Analysis: How will the US and its allies strike Syria?

Strike would likely be in a limited, determined and surgical manner to destroy Assad gov't command and control centers, air strips, arms caches, fuel sources and other targets.

Forces loyal to Syrian President Assad370 (photo credit: Reuters)
Forces loyal to Syrian President Assad370
(photo credit: Reuters)
WASHINGTON – The past 72 hours have been marked by a dramatic escalation in rhetoric from the White House on Syria, strongly implying that an attack on the assets of its nominal president, Bashar Assad, is imminent.
Multiple crisis meetings in the Oval Office, stern warnings of warship movements in the Mediterranean from the Pentagon, and strategically leaked US intelligence findings on mass chemical weapons use in the Damascus suburb of Ghouta on Wednesday all made for a clear and consistent drumbeat toward action, despite President Barack Obama’s hesitancy to intervene throughout two years of the conflict.
The clearest sign yet was the Obama administration’s quick dismissal of Syria’s decision to grant UN inspectors access to the site of Wednesday’s attack. A senior US official said that shelling of the site on Thursday, and the time that had passed since, made the investigation “too late to be credible.”
That statement implied the US was planning to move forward with allies Britain and France with alternative measures. British press outlets reported that a half-hour phone call between Prime Minister David Cameron and the US president on Saturday focused on military, not diplomatic, options.
Those options are extensive, but the US is likely to strike in a limited, determined and surgical manner. The president’s target list includes Assad government command and control centers, airstrips and control towers, arms and artillery caches, fuel sources and mobile military units such as tank brigades.
Striking airstrips would hinder Assad’s ability to import resources for his war effort from Iran.

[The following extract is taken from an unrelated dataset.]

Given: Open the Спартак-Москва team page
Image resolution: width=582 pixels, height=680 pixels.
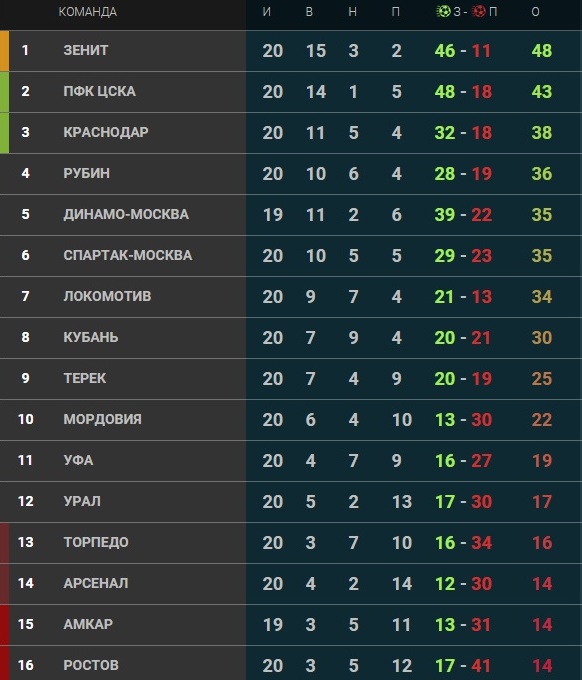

But they would have a limited effect: airstrips are easily repaved, and the president is unlikely to see this operation as a protracted effort.
Instead, the US is more likely to strike significant permanent facilities central to the operations of Assad’s army, perhaps including targets the administration can cite as directly linked to Assad’s chemical weapons program.
The US and its allies, if they choose to participate, will almost certainly use standoff strike capabilities: missiles from afar, fired from ships in the Mediterranean, as opposed to strikes from fighter jets that would have to enter foreign air space.
Four US Navy craft have been positioned within range of potential targets in Syria equipped with over 100 Tomahawk missiles, which cost $1.4 million each.
The US will be unable to cite self-defense as a legal argument for intervention.
But they might cite an international norm called the “responsibility to protect,” or R2P.
International law bans the use of chemical weapons on any battlefield under any circumstances. And R2P – a norm agreed upon by global powers at the United Nations 2005 World Summit – compels the international community to respond if a country fails to protect its citizens from genocide, war crimes, ethnic cleansing or crimes against humanity.
Russia agreed to the principles of R2P at the summit, and cited R2P during its campaign in Georgia in 2008.
The US would not be the first country to conduct direct strikes in Syria since the country’s civil war began over two years ago. Israel has conducted several air strikes against Syrian targets that its government has deemed direct threats to Israel’s national security, including heavy weapons shipments to Hezbollah in Lebanon from Iran.